Extracted entries →
● ● ● ● ● ● ●

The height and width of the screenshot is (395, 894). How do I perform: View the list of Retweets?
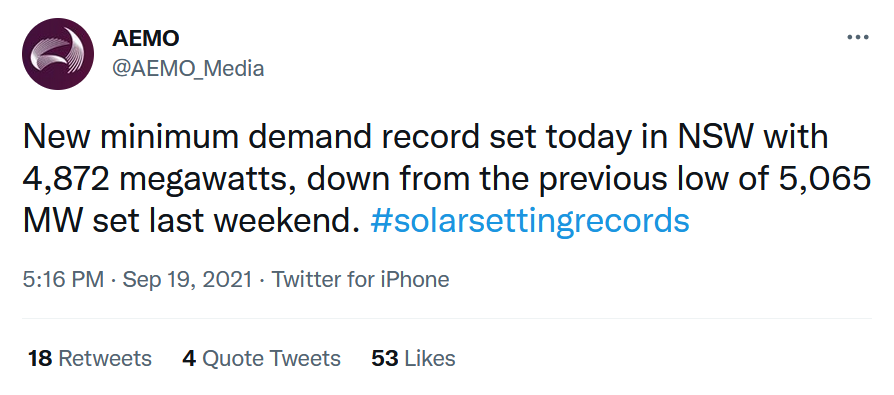point(90,359)
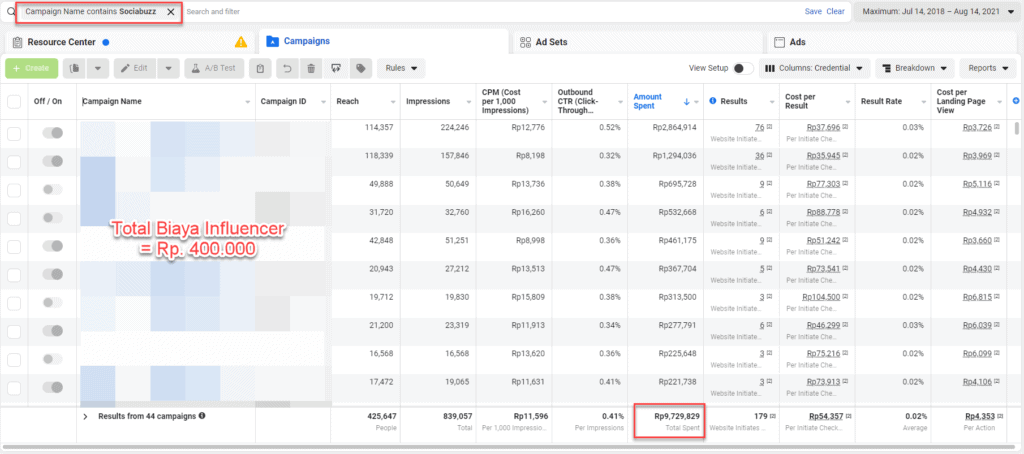
Task: Click the Save filter link
Action: (x=813, y=12)
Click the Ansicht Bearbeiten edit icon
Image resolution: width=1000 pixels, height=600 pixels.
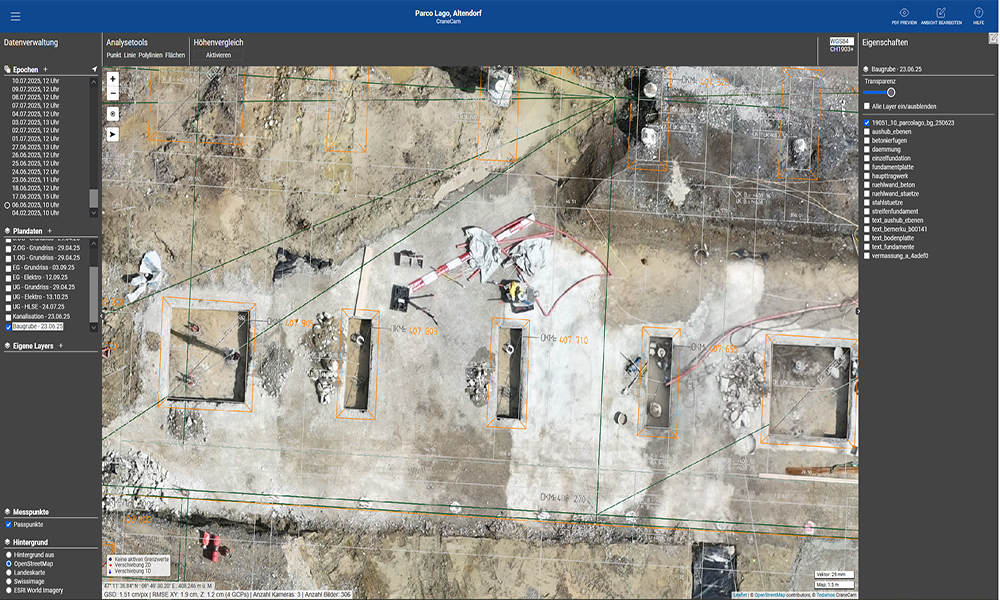941,14
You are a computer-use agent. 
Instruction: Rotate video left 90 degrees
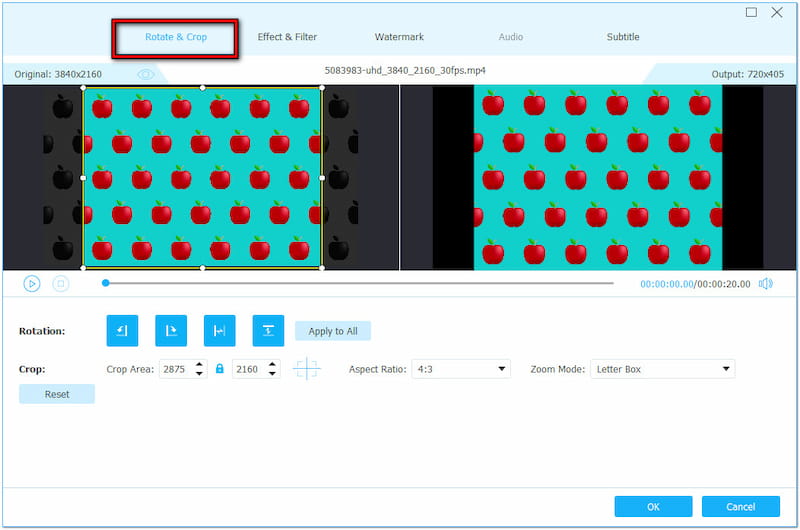(122, 331)
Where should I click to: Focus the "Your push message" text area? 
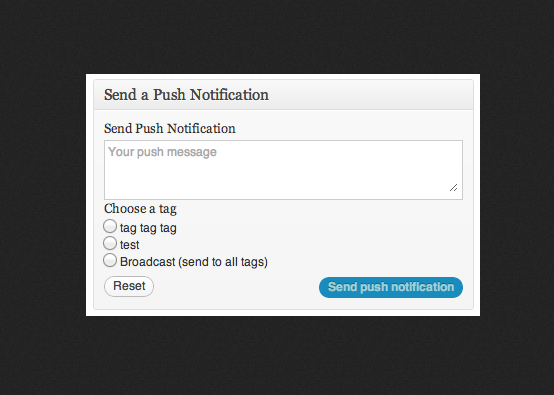(x=283, y=170)
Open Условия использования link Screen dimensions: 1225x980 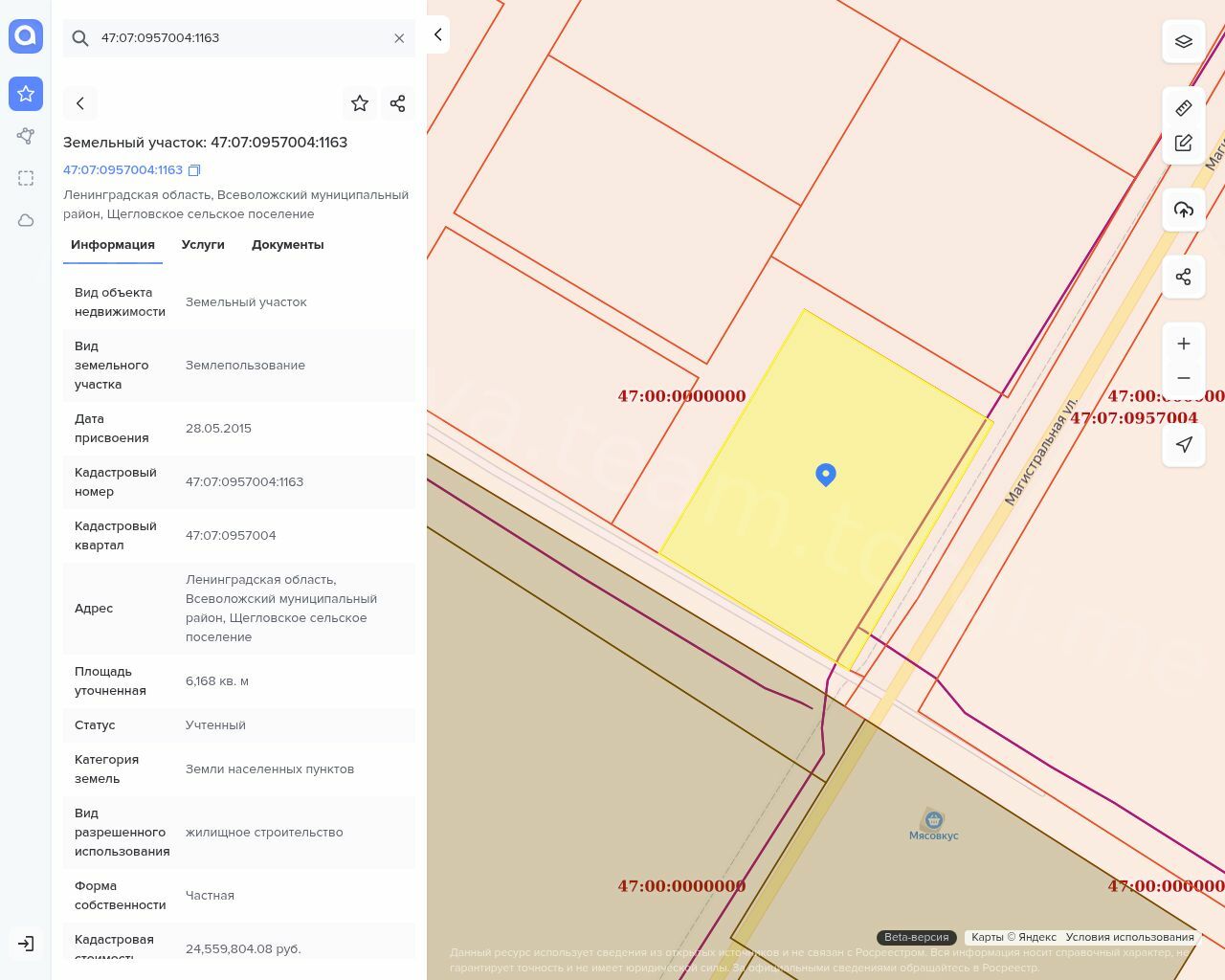[x=1129, y=937]
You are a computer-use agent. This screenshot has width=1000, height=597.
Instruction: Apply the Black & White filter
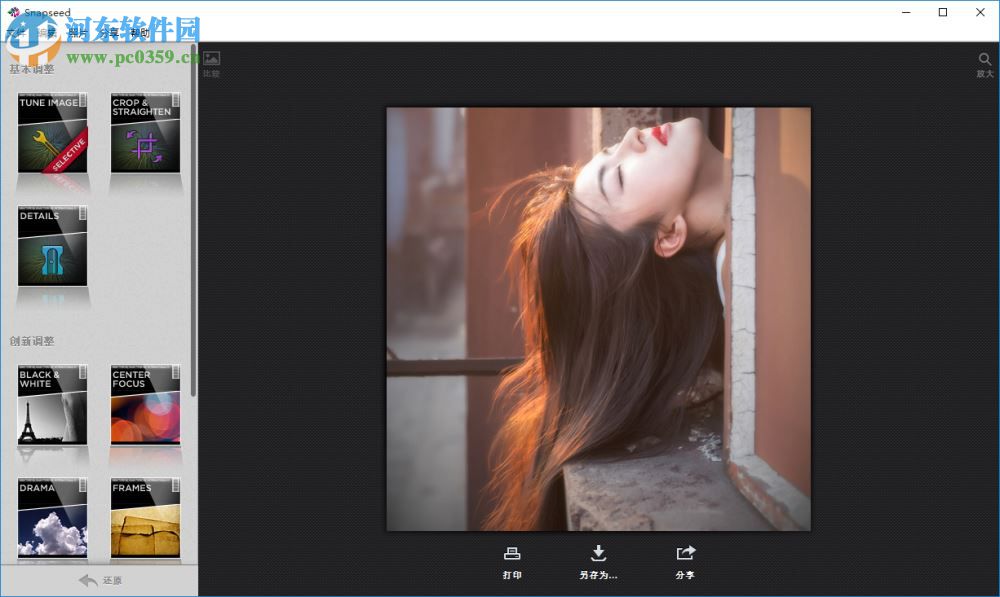click(52, 408)
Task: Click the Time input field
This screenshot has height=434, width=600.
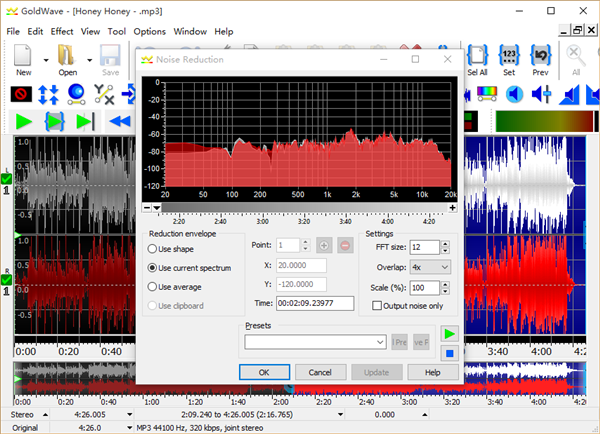Action: [x=313, y=303]
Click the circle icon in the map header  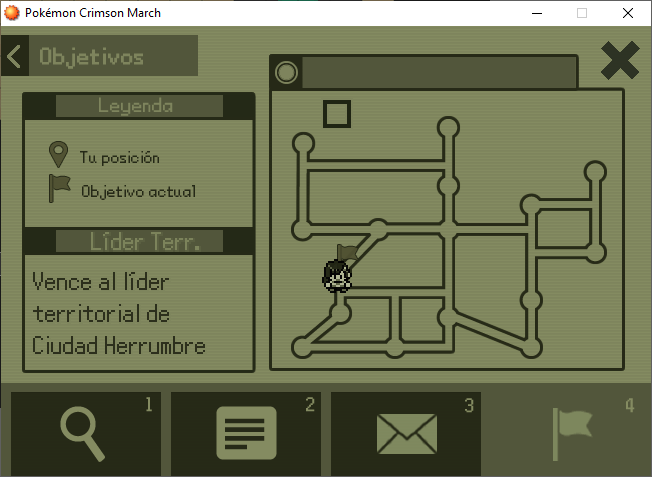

● ● ● ● ● ● ●

Task goal → Go through the records and report each line that contains "agent".

Output for this task →
You are a computer-use agent. 
You are a computer-use agent. This screenshot has width=1000, height=597.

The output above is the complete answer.